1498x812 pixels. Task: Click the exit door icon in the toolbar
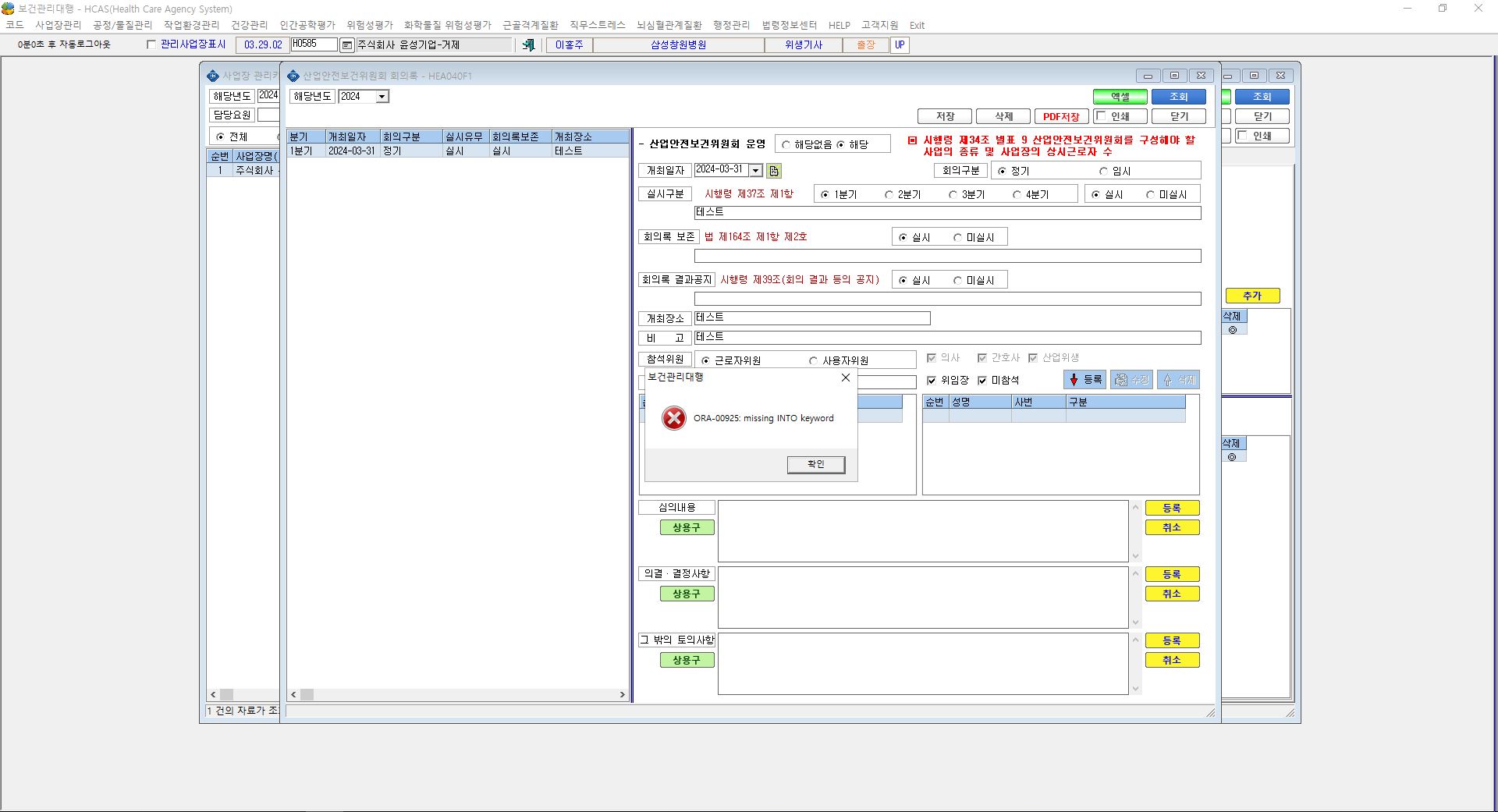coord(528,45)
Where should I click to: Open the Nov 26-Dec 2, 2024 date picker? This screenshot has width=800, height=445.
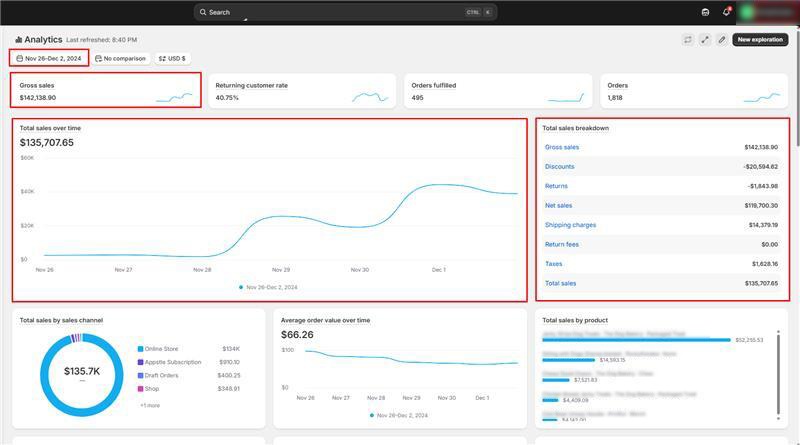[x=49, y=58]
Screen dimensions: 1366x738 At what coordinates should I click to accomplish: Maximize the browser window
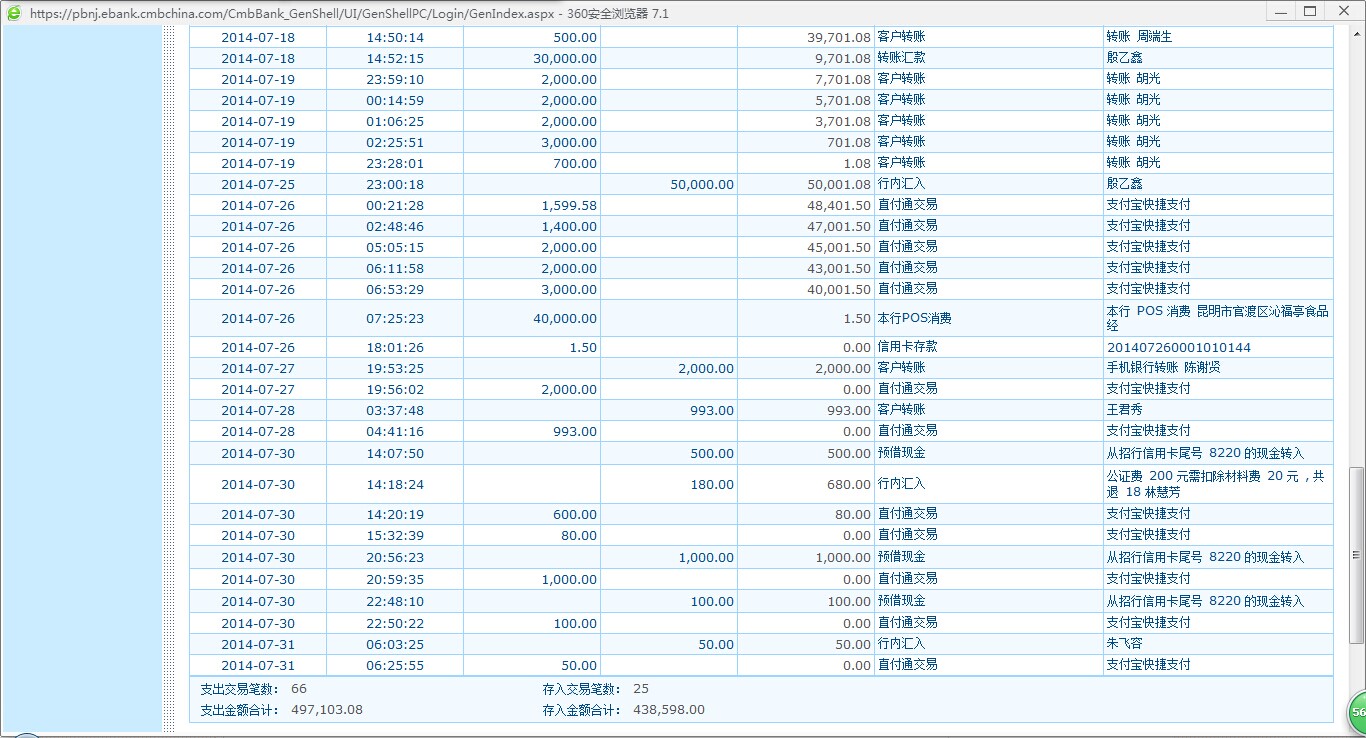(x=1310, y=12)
--------------------
*Task instructions*: The required answer is the lines from the one that contains "Screen dimensions: 1366x738" through the last line of the records, restated word for word, with every picture dropped.

*Result below*:
Screen dimensions: 1366x738 At what coordinates should I click to accomplish: Maximize the browser window
(x=1310, y=12)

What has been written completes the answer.